**Texte de l'exercice:**
┄┄┄┄┄┄┄┄┄┄┄┄┄┄┄┄┄┄┄┄

Ouvrir un Plan d’épargne en actions PME-ETI peut être intéressant pour certains investisseurs souhaitant diversifier leur patrimoine en misant sur des valeurs moyennes européennes prometteuses, dans le cadre fiscal avantageux de ce nouveau dispositif créé en 2014. Mais les critères d’éligibilité sont flous et les épargnants se voient interdire l’accès à des centaines de valeurs européennes cotées à l’étranger pourtant éligibles. Entretien avec Nicolas Braun, cofondateur de la société de gestion Constance Associés, qui a sollicité l’avis du fisc pour débloquer cette situation.
Le PEA PME-ETI, officiellement lancé début 2014, est censé favoriser l’investissement des épargnants dans un sous-ensemble des entreprises éligibles au PEA classique, dès lors qu’elles respectent certains critères de taille, en bénéficiant d’un cadre fiscal comparable dans la limite d’un plafond de versements de 75 000 euros, cumulable avec celui d’un PEA classique.

┄┄┄┄┄┄┄┄┄┄┄┄┄┄┄┄┄┄┄┄

**Exercice 1:**
Répondez aux questions suivantes à partir du texte sur le PEA PME-ETI.
(a) En quelle année le dispositif a-t-il été lancé ?
(b) Quel est le plafond de versements de ce plan ?
(c) Quelle fonction Nicolas Braun occupe-t-il ?
**Exercice 2:**
Poursuivez le texte sur le PEA PME-ETI après sa dernière phrase.

**Données disponibles:**
┄┄┄┄┄┄┄┄┄┄┄┄┄┄┄┄┄┄┄┄

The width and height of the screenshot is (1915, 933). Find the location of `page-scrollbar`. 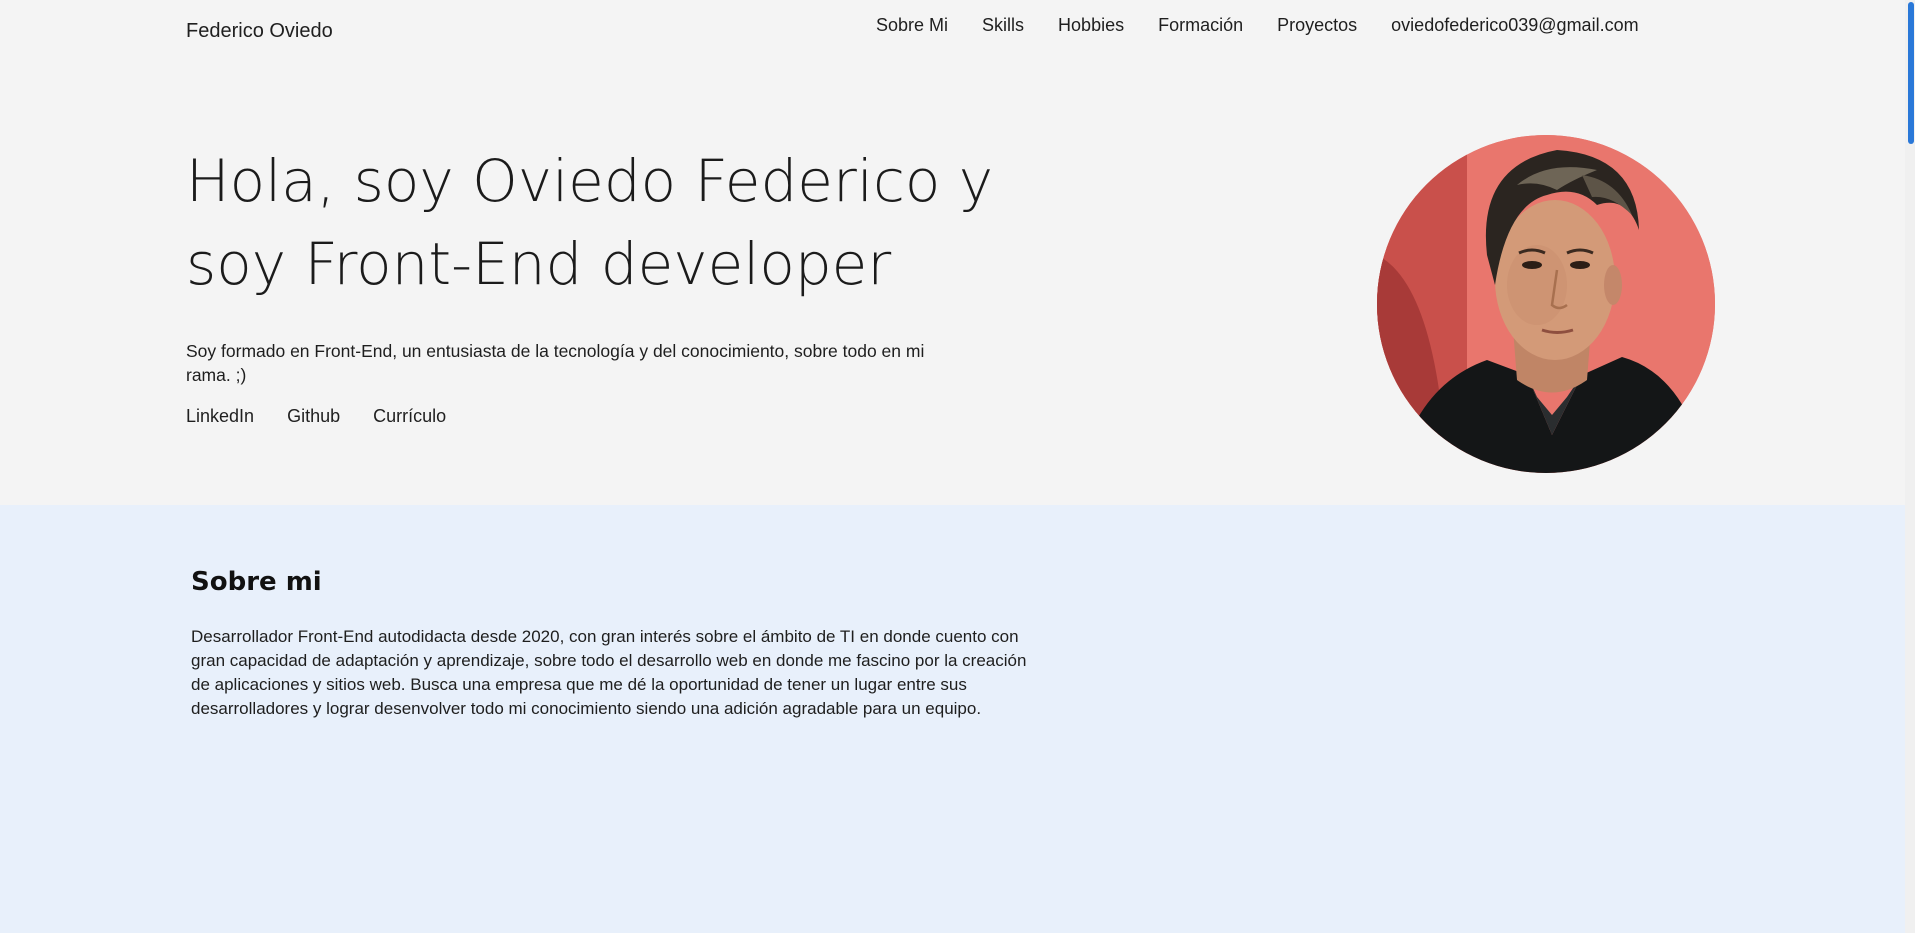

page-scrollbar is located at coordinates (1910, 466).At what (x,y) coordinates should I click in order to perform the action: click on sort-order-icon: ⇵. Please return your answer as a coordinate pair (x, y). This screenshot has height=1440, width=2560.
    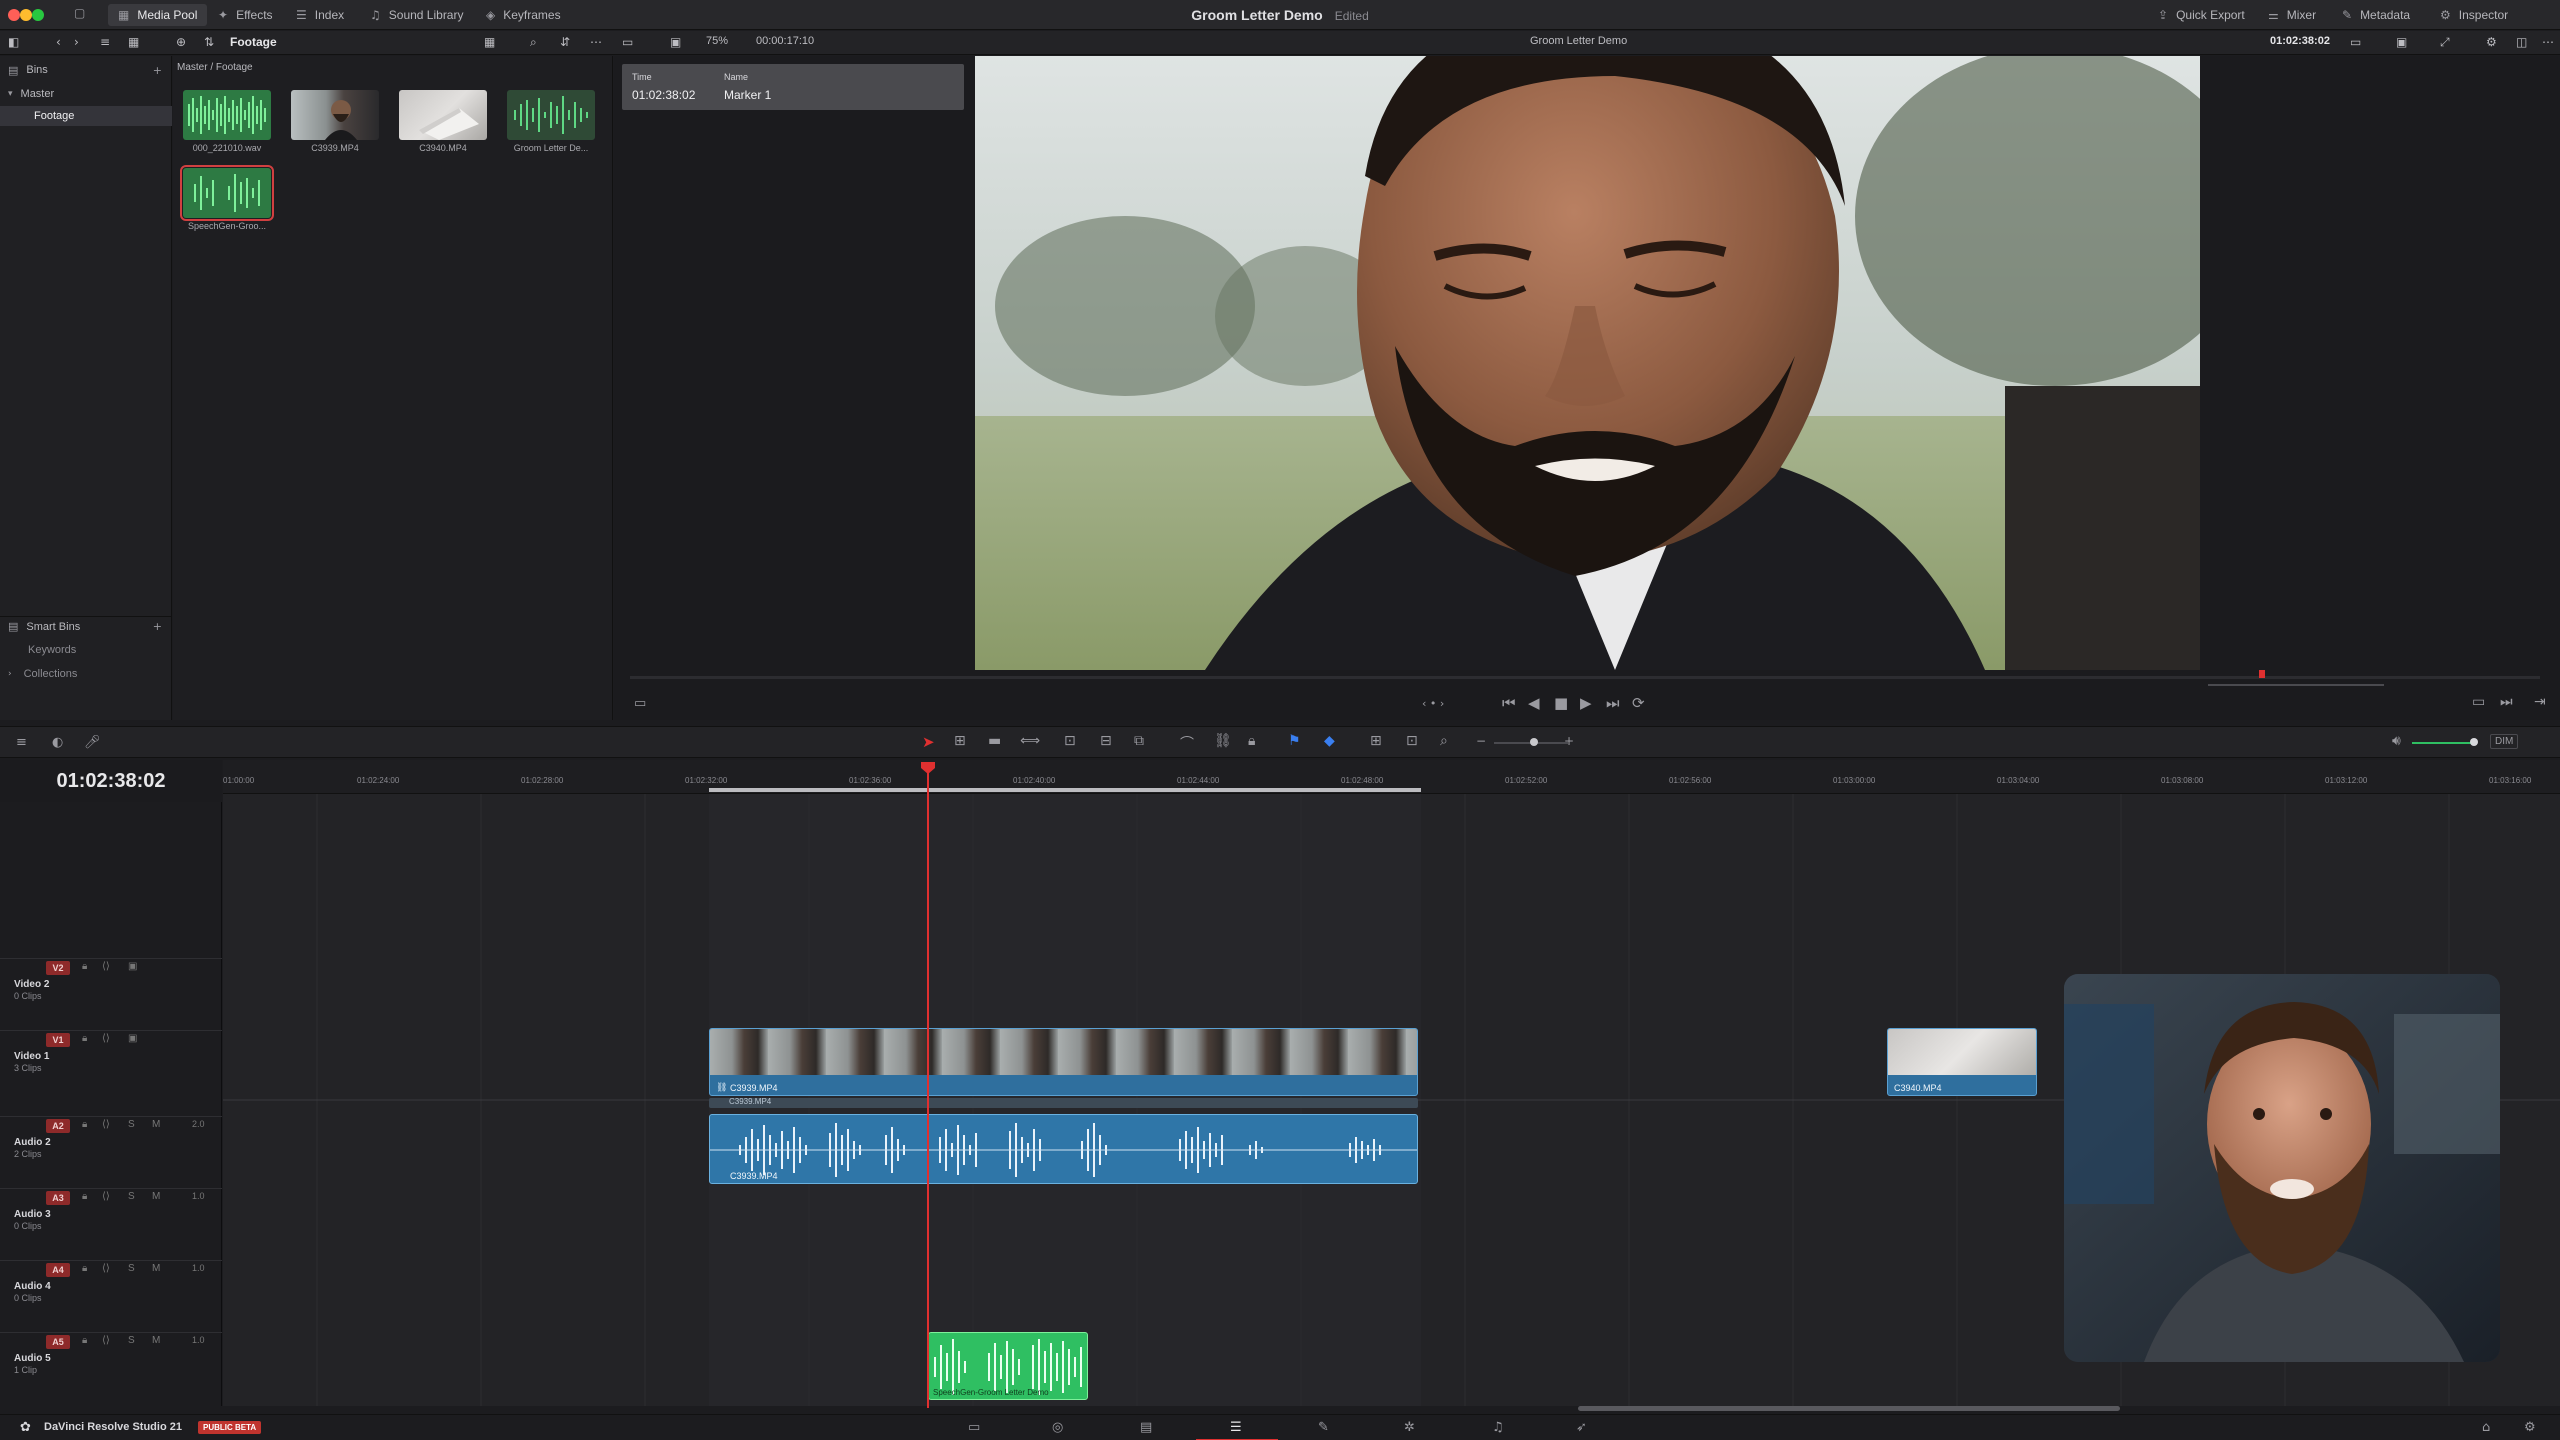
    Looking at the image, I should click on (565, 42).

┄┄┄┄┄┄┄┄┄┄┄┄┄┄┄┄┄┄┄┄

**Espace réponse 1:**
(a) En 2014.
(b) 75 000 euros.
(c) Il est cofondateur de la société de gestion Constance Associés.

**Espace réponse 2:**
Seul problème, l’appréciation des critères d’éligibilité est un vrai casse-tête ! Comment compter les salariés et examiner les seuils financiers si une société fait partie d’un groupe ? Dans quelles proportions apprécier sa contribution ou celle de ses participations aux critères d’éligibilité ? Qui décide si les titres d’une société sont éligibles ou non au PEA PME ? La société elle-même ? Le détenteur du PEA PME ? Son intermédiaire, courtier ou gérant ? Le prestataire dépositaire ou teneur de compte de cet intermédiaire ? Ou encore le marché sur lequel sont cotés les titres, comme Euronext, voire l’administration elle-même ?
En cherchant les réponses à ces questions, Nicolas Braun, directeur général et cofondateur de la société de gestion de portefeuille Constance Associés, a mis le doigt sur des imprécisions et incohérences de la réglementation et de son interprétation. Deontofi.com l’a rencontré alors qu’il préparait une demande de rescrit à l’administration fiscale, procédure visant à obtenir l’avis du fisc sur la méthode mise en œuvre par un contribuable pour respecter la réglementation fiscale.
Deontofi.com : Quels problèmes avez-vous rencontré en tant que gérant pour sélectionner des actions éligibles au PEA PME ?
Nicolas Braun : Pour certains de nos clients, le PEA PME présente une opportunité de diversification permettant d’investir dans des valeurs européennes prometteuses, en particulier des entreprises de taille moyennes (ETI), avec un cadre fiscal allégé et un horizon géographique européen, puisque les critères d’éligibilité au PEA PME, comme pour le PEA classique, couvrent 31 pays de l’Espace économique européen : les 28 pays de l’Union européenne plus la Norvège, l’Islande et le Lichtenstein. Nous avons donc commencé, il y a quelques mois, à sélectionner un univers de titres en principe éligibles au PEA PME. Nous avons vite découvert que tous les professionnels n’avaient pas la même interprétation des critères d’éligibilité, eux-mêmes assez complexes.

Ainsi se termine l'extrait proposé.